Utility-scale floating solar arrays in Europe have been evaluated for their economic viability. Moreover, these projects are already competitively priced in many southern European nations. They assert that if capital costs are decreased by 12 percent, floating PV could become competitive across Europe.

To compare floating PV (FPV) to optimally slanted, land-based photovoltaics (LPV), researchers from Italy and Spain calculated the energy yield and cost potential of FPV across eligible bodies of water in Europe.

Using water surface data from the Global Reservoir and Dam Database that was accessible to Europe, the researchers calculated the potential FPV capacity of that continent. They solely took into account reservoirs utilized for flood control, irrigation, and hydroelectricity. 

The model considered scenarios with 10-degree and 20-degree tilt angles and an albedo of 0.06 for the FPV applications. On LPV, the tilt angle and albedo were believed to be ideal. 

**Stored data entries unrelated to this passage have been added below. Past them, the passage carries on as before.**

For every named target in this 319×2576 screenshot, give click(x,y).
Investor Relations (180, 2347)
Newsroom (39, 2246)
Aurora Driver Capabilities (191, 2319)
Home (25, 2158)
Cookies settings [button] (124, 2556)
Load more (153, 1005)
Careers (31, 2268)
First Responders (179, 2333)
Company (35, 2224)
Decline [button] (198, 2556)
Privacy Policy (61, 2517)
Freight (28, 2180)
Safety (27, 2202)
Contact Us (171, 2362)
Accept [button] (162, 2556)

Both simulations used Trina Solar modules with 21.4 percent efficiency. The solar panel system lifetime was set at 25 years, and all of the modules faced south. 

In four different temperature situations, the study examined how well FPV and LPV performed. Unexpectedly, the Southernmost nations, where the solar potential is larger, and the angular and reflective losses caused by the lower tilt angles are constrained, are where the higher yields are discovered.

More About the Findings

The Scandinavian countries and the alpine areas of Switzerland, Austria, and Italy have the worst scores. The electrical performance of FPV is at its peak and returns yields up to 2 percent greater than LPV in the most optimistic thermal exchange scenario.

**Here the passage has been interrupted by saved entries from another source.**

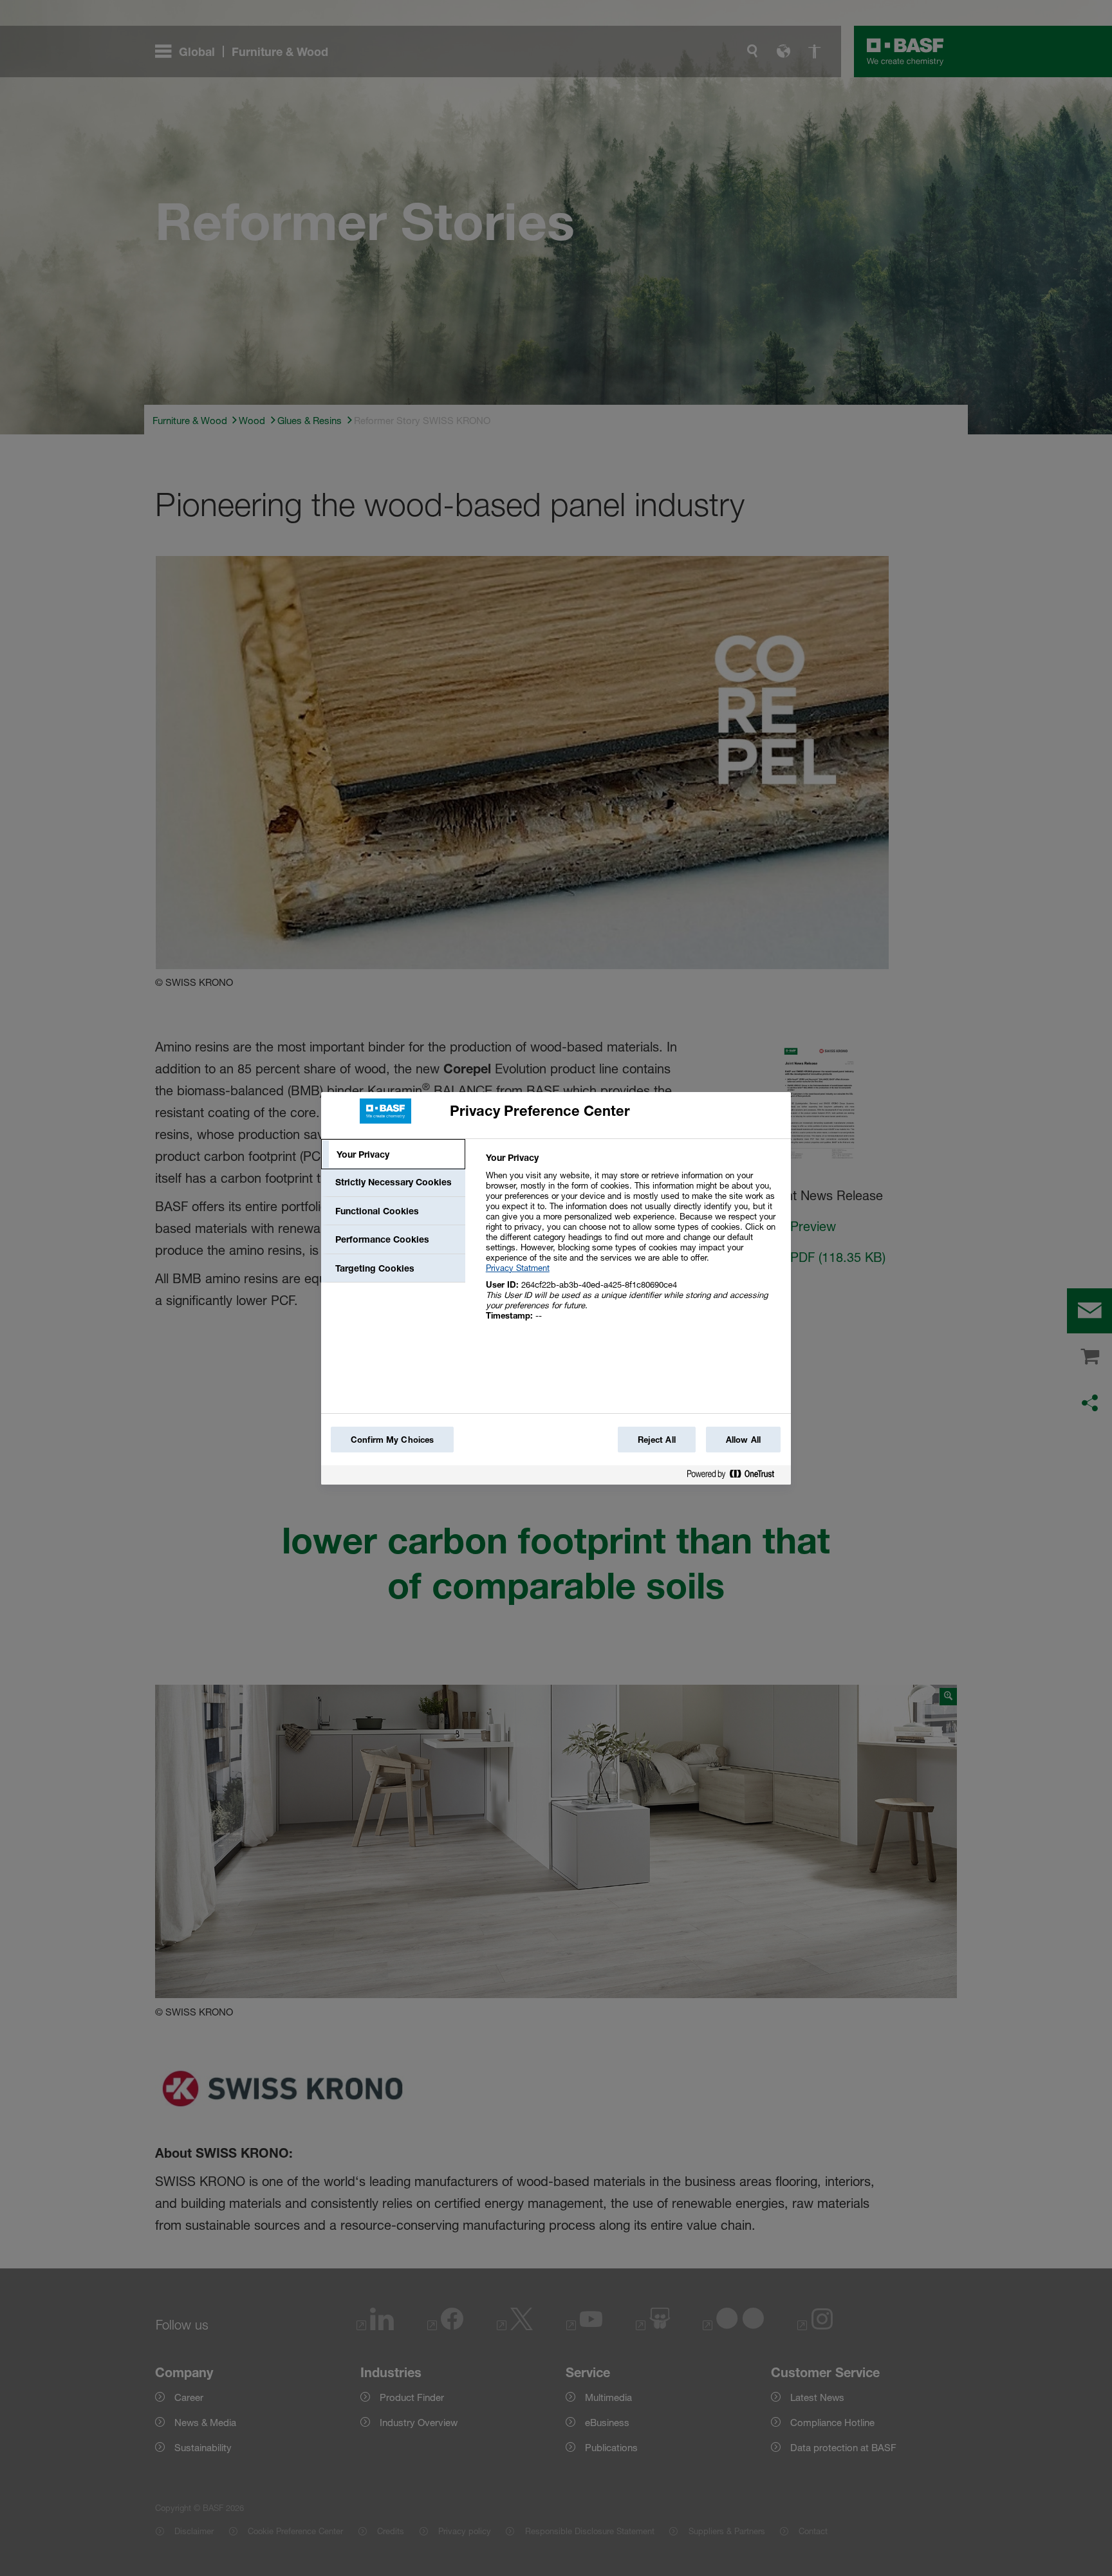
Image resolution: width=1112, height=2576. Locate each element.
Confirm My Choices (392, 1439)
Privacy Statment (518, 1268)
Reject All (657, 1439)
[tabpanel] (632, 1243)
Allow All (743, 1439)
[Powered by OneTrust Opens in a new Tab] (735, 1477)
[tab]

In this circumstance, optimally tilted LPV offers lower yields than 20-degree tilt FPV in several countries. The results of FPV are often lower than those of LPV in other configurations and circumstances, particularly at a 10-degree tilt. These findings demonstrate the importance of the tilt angles’ impact on energy conversion.

The competitiveness of FPV on Levelized cost of energy (LCOE), given these variations in energy yield, depends on allowances for Capex and Omex. Overall findings indicate that if racking and mounting expenses are eliminated, LPV’s LCOE would be competitive in most European countries across all scenarios.